When parents decide to hire a nanny, it’s usually because their maternity or paternity leaves have ended and they need an adult to watch over the child. Whether the nanny stays with the child full time or just for a couple of hours a day, that depends on the parents’ schedule, but it’s safe to say that in general the parents are away at work while she’s doing her job. However, are working moms the only ones who need a helping hand raising their children? Stay at home moms have more time to spend with the kids, they can see them grow and be more present in their development, so deciding to hire a babysitter in this situation can be quite an unpopular opinion, but there are actually many good reasons why you should do it. The mom and the nanny can live happily together and provide the best of care and education that a child can receive. Far from being a fad or a way of running away from responsibility, hiring a nanny even when you’re a SAHM can be one of your best parenting decisions.
Being a mom and working from home
In 2010, almost 3 million Americans were working from home and their number has been growing steadily ever since. More and more people prefer remote jobs because they pay well, offer a flexible schedule and reduce the need for commuting. Compared to an office job, working from home is indeed more permissive when children come along: you get to be there when they’re sick, drop them off to school and pay more attention to what they are doing. However, home jobs are not responsibility-free and freelance moms know this all too well. Working from home is still work: you have to reply to emails, stay focused on your tasks, answer calls, meet deadlines and be creative. When your home is also your office, the two worlds collide: you have to cook meals during your lunch break, draft spreadsheets while supervising the child, interrupting your work flow to check up on your child. Doing two things at once means you won’t be able to give your best at either one and you might end up neglecting someone. By getting a nanny, you will be able to focus on your work and still get to spend more time with your child. In a way, this is the perfect balance between being a SAHM and a working mom, because you don’t compromise on anything.

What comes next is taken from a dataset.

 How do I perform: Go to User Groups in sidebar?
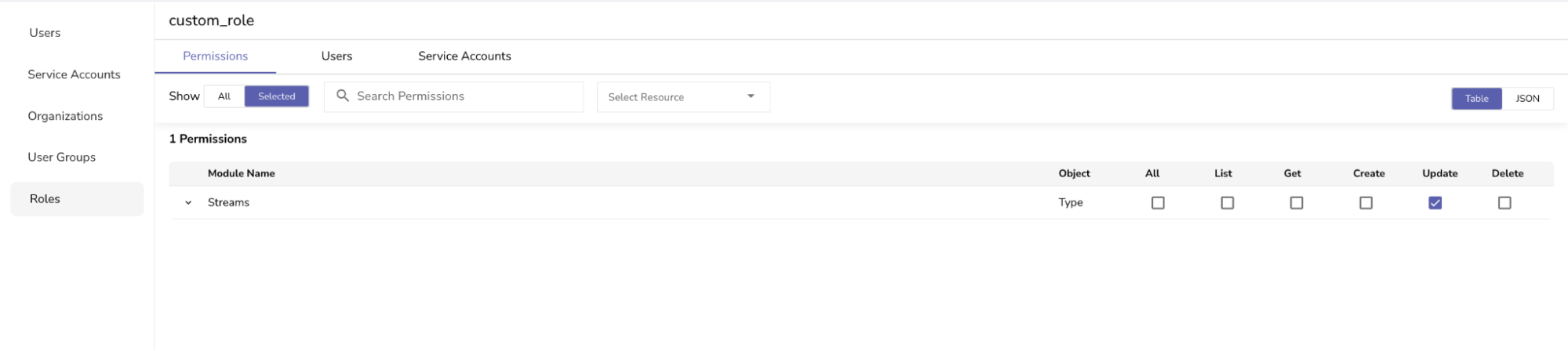[62, 157]

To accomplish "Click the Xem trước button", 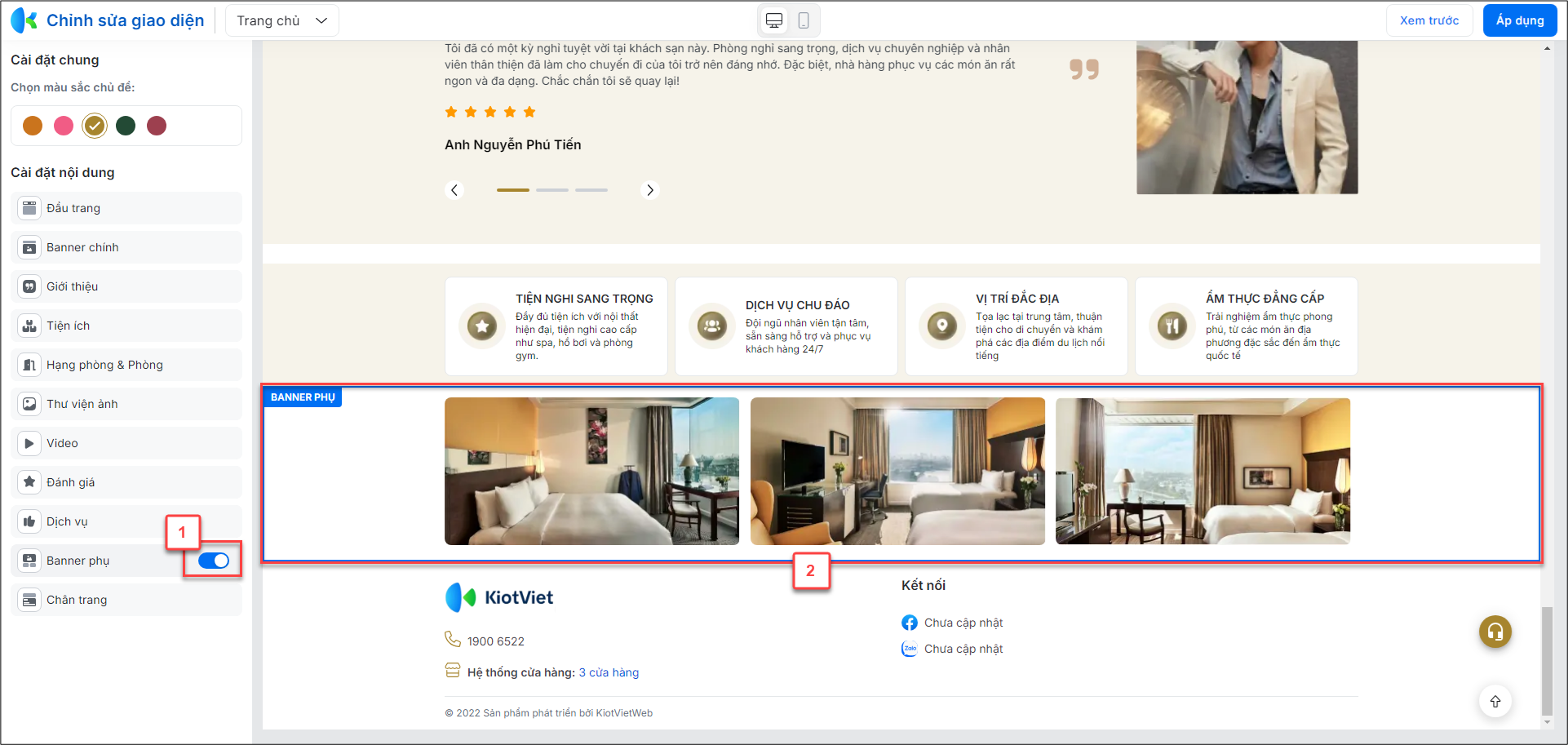I will point(1429,21).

Avoiding the mommy burnout
Being a mom means juggling one hundred responsibilities at once. You have to cook, feed your child, play with them, make sure they don’t get hurt, clean up after them, all of this in addition to your usual household chores. No matter how resilient you are, you’re not a machine and the dreaded mom burnout will set in, affecting your physical and mental health. Coping with too many responsibilities means that you no longer have time for yourself, you start neglecting your own hobbies and little pleasures, your love life has to suffer and your schedule gets so chaotic you don’t remember what a good nights’ sleep is. Sharing all these duties with a nanny will give you more free time, more room to grow as a mom and as a person. You don’t have to do it all alone. The idea that a mom has to take care of everything by herself has only recently entered society. For thousands of years, multiple generations lived under one roof and it was common practice for stay at home mothers to get outside help when raising their children. So no, you’re not running away from responsibility by going to a nanny agency, because being a mom doesn’t have to exclude your physical and mental health. Decide what tasks are simply too much and you cannot do alone and get a babysitter for at least a few hours a day. Use this free time to focus on yourself and your child will see the improvement as well.
You get to see the nanny at work
Let’s face it, no matter how prestigious the nanny agency or how amazing the references, you can’t help but feel uneasy when leaving your child alone with the nanny. Mom anxiety sets in and you can’t even focus at work because you feel the need to call and check up on them. What if the nanny was negligent and the child played with something dangerous? Or what if the nanny is being mean to your child? You won’t have these moral struggles if you’re at home yourself and you get to see the nanny at work. Negligent or abusive behavior will be out of the question, you’ll get to know the babysitter better and, if at one point you have to leave the house, you’ll know that your child is in good hands.
Dealing with the challenges
Having a nanny to help you is great, but it’s not all fun and games when both mom and babysitter are in the same house. In fact, learning how to coexist can be quite challenging, especially for the mom. The biggest test is understanding that there isn’t a competition between the two of you. The roles are not inverted, you are still the mother and you call the shots. Your child will not love you less and the nanny is not your replacement, she’s just an extension of you. If she’s very good at her job, don’t see that as a threat; you’re lucky that you found someone professional who can be a good role model to your child. Also, try not fall victim to micromanagement. Unless you notice an unprofessional or unsafe behavior in your nanny, don’t interfere with her methods if the results are the same. As difficult as it might be not to take control, try to communicate in order to understand her approach.